[Exercise text]
Transgender murder in Peshawar stirs concern

NCHR seeks report from province’s top cop


Sehrish Wasif March 29, 2018
NCHR seeks report from province’s top cop. PHOTO: EXPRESS

ISLAMABAD: The National Commission for Human Rights (NCHR) on Thursday took suo motu notice of a murder incident involving a transgender person killed in Peshawar a few days back.

The incident is supposed to be this year’s first case of transgender person murder in Peshawar.

The NCHR has sought a detailed report from the Khyber-Pakhtunkhwa (K-P) inspector general and asked to submit it by April 3 for necessary action.

Transgender person, friend gunned down in Peshawar

On March 27 a transgender person and her friend were killed in broad daylight on Peshawar Ring Road when unknown motorcyclists opened fire at them, while they were travelling in a rickshaw.

While talking to The Express Tribune human rights activists said that killing of transgender persons in Peshawar has become a routine now. They added now almost every other day they get to hear such sad news.

According to local rights group TransAction Alliance in 2018 a total of 53 cases of violence against transgender persons have been reported alone from K-P out of which one was killed.
[/Exercise text]
[Provided data]
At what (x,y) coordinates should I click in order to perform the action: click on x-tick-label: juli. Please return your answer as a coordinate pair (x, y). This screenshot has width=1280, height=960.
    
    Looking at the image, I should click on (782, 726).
[/Provided data]
*Exercise prompt:* In the news article on the transgender murder in Peshawar, by what date did the NCHR ask the Khyber-Pakhtunkhwa inspector general to submit the detailed report?

*Solved problem:* April 3